15.8.11

Tales From the Darkside 219: The Last Car




It's the middle of the night, and a woman heading home from college for Thanksgiving is waiting for a train. It's the last train of the night, and she's waiting by the sign indicating where the last car is going to stop. Just in case all this wasn't ominous enough, the exit sign picks this moment to come loose from the doorway:



And fall to the ground below. Tales From the Dark Side: For all your thuddingly obvious metaphor needs.


The train finally arrives and the coed climbs aboard. There she finds the requisite creepy passengers, including an old lady, an exhausted businessman, and a kid who won't stop shooting his capguns at people. The coed is puzzled by how empty the last car is, given how packed the rest were. The old lady's response? The last car ways more than the others. Also, I'm guessing, it's more haunted.

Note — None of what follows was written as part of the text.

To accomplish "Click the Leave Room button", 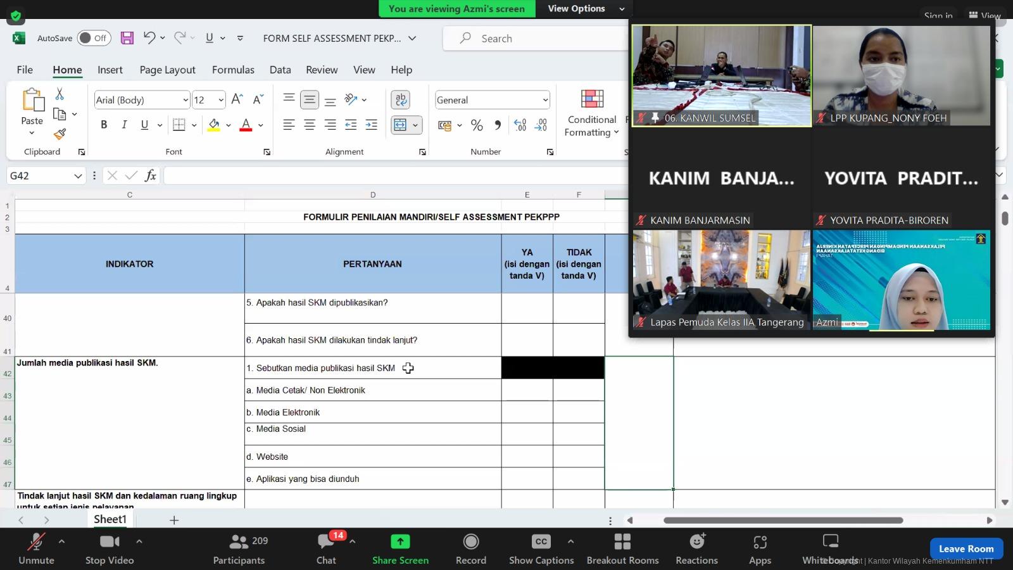I will click(x=966, y=548).
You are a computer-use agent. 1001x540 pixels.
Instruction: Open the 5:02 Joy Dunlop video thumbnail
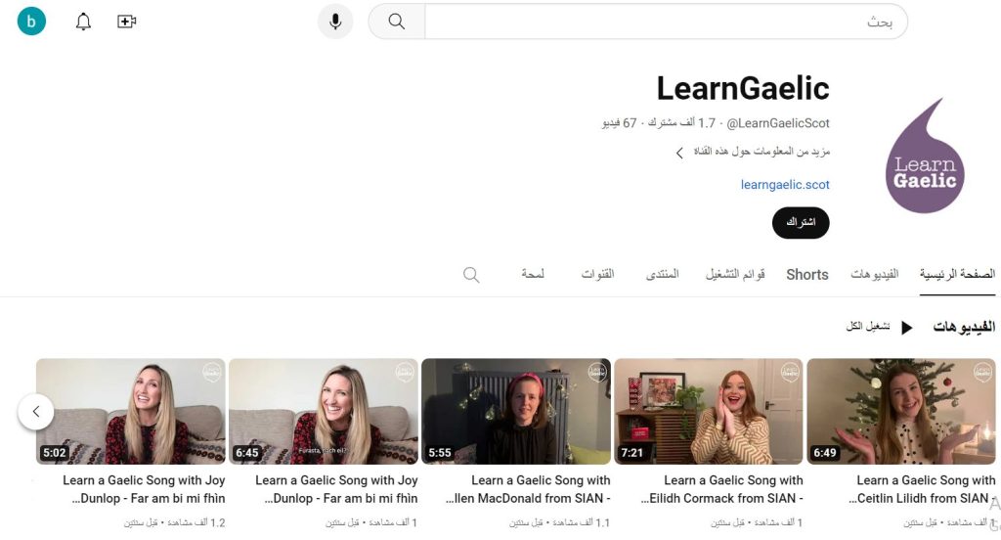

Things get even more odd when the old lady is confused by the 'strange, numbered bracelet' that the coed is wearing. By which she means - the watch. Trying to ignore the eerieness of the old lady, the coed shifts seats and tries to take a nap - but she's disturbed by the obnoxious cowboy kid, who runs up and down the aisle, announcing that they're coming up on a tunnel - which is when everything goes to hell.

As they pull through the tunnel everyone in the car cowers in fear, the lights go out, and the coed is menaced by her own ghostly reflection!



Somehow, she doesn't yet feel that it's time to leave the car. Instead, she stays right where she is, not rethinking everything she knows about the way the world works. Finally she gets up to take a breather in the next car, but the door won't work. The coed is told that doors won't open while the train is moving - which is clearly a lie, since she arrived in the car just minutes ago.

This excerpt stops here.